■ Directions for this task ■
Copy the entries that follow, exactly and completely.

■ Information supplied ■
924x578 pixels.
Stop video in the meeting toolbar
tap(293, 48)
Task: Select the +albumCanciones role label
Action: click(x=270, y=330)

■ Reply ■
924x578 pixels.
Stop video in the meeting toolbar
tap(293, 48)
Task: Select the +albumCanciones role label
Action: click(x=270, y=330)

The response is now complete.